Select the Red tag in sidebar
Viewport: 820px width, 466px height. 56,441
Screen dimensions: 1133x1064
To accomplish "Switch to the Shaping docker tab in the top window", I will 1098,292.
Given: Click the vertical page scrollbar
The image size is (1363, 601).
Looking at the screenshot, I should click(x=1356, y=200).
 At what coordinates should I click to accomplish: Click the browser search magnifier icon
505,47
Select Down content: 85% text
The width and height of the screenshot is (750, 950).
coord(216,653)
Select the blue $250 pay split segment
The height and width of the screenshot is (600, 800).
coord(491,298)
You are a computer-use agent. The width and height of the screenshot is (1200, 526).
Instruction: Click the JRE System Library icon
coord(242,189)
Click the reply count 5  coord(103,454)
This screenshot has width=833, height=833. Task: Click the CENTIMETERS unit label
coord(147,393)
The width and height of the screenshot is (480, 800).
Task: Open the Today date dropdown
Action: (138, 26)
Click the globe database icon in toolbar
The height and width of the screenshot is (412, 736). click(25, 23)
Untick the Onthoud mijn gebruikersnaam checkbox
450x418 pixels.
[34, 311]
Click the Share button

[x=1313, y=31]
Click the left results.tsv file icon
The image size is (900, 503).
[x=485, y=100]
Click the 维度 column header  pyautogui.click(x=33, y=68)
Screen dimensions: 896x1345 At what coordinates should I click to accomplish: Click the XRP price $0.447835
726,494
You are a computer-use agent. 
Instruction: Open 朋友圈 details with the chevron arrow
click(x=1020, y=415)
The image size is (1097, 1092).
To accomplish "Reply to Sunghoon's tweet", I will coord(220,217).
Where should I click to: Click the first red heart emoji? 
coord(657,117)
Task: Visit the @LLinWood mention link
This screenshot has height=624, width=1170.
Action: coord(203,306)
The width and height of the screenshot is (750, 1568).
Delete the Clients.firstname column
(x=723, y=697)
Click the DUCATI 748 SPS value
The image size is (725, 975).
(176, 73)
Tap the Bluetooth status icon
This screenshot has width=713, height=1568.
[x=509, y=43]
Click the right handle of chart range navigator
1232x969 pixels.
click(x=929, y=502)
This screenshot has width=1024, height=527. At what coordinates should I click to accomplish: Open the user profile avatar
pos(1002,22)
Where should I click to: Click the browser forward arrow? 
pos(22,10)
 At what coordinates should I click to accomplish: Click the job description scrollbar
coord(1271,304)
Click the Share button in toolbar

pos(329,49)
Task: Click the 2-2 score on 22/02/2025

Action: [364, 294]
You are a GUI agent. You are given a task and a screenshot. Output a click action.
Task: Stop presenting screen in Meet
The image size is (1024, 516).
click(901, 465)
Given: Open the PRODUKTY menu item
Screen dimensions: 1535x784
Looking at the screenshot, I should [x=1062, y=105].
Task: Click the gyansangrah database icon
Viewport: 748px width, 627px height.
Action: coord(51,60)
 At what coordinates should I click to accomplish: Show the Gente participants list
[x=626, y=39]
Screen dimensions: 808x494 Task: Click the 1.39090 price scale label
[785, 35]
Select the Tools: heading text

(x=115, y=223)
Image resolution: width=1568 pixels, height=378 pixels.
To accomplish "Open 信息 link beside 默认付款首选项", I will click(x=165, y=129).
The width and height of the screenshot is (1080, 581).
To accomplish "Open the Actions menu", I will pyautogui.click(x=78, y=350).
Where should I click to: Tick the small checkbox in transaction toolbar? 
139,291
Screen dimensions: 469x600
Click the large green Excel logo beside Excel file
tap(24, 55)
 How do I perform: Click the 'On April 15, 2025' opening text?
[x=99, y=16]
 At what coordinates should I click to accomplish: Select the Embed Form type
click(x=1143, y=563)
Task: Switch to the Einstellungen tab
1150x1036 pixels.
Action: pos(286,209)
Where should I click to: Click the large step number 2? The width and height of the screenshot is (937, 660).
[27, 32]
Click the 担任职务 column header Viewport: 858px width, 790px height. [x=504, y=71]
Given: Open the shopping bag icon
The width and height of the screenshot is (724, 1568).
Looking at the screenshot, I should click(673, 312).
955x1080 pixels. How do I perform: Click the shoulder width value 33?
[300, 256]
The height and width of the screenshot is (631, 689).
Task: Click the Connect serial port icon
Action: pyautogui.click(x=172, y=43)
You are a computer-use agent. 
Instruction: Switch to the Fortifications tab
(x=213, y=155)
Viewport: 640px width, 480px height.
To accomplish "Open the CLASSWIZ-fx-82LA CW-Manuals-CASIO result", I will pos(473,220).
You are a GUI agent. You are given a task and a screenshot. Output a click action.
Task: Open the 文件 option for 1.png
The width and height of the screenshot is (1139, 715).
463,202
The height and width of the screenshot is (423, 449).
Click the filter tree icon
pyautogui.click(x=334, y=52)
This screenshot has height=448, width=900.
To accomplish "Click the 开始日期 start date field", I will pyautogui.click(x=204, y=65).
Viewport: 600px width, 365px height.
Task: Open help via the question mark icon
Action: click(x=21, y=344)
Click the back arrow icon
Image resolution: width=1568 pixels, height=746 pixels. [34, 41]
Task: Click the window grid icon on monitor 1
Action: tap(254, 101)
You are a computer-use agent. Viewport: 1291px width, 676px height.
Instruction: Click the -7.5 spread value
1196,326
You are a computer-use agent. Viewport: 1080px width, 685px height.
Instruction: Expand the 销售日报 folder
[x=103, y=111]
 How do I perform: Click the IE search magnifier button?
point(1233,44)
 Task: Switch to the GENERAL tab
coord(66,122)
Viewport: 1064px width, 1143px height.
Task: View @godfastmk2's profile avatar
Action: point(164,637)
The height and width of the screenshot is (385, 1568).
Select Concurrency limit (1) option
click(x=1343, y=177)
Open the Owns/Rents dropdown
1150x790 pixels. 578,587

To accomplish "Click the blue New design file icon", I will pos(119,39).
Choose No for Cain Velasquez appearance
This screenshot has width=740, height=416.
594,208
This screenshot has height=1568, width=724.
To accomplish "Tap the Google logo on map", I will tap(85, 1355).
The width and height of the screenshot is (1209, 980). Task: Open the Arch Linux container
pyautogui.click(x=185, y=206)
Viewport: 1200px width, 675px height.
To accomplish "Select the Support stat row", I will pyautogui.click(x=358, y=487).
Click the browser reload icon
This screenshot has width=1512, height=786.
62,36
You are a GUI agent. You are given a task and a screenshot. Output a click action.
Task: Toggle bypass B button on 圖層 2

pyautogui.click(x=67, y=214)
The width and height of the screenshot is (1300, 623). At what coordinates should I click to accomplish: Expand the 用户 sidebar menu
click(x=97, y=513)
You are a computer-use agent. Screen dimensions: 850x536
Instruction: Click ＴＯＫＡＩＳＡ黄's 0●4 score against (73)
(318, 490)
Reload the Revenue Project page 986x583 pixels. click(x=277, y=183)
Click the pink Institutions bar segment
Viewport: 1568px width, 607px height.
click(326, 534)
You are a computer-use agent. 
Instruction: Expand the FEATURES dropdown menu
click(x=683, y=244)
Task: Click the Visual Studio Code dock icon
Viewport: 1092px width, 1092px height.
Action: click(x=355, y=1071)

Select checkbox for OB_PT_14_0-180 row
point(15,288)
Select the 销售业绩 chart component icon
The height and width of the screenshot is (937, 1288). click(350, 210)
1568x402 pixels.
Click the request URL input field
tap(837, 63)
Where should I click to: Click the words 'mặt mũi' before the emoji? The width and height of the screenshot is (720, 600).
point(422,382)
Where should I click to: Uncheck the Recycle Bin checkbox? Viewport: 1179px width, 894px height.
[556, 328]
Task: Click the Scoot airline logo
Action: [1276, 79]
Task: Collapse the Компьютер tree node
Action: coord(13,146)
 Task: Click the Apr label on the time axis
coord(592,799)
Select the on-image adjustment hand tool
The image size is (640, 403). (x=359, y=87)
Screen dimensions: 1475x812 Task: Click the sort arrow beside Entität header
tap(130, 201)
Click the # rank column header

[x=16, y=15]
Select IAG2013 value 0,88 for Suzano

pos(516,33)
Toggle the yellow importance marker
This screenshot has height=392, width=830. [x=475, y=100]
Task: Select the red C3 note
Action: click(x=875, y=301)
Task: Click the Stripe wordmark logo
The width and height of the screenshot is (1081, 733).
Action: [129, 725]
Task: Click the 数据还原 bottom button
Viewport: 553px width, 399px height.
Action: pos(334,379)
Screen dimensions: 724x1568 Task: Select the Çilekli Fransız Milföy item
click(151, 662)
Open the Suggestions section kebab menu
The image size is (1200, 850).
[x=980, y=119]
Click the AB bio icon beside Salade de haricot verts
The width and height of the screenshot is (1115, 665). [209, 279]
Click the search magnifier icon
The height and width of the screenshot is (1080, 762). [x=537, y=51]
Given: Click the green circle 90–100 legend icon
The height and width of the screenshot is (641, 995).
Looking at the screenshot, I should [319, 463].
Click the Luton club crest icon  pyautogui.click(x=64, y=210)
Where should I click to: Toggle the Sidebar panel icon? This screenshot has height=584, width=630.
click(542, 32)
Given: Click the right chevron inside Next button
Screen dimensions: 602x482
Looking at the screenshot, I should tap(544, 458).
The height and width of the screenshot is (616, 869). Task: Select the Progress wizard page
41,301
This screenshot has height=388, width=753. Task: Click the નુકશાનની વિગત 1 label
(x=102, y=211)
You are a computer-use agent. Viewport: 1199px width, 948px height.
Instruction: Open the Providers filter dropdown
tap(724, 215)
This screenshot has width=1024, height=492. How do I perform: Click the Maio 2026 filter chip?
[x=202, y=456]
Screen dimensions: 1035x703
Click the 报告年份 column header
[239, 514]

•••••

● **What you will do**
Each line above that contains "computer" must be copied out.

● **Response below**
You are a computer-use agent. The width and height of the screenshot is (1200, 526).
You are a computer-use agent. 
You are a computer-use agent. 
You are a computer-use agent. Viewport: 1291px width, 676px height.
You are a computer-use agent. Viewport: 1080px width, 685px height.
You are a computer-use agent. Screen dimensions: 850x536
You are a computer-use agent. 
You are a computer-use agent. Viewport: 1199px width, 948px height.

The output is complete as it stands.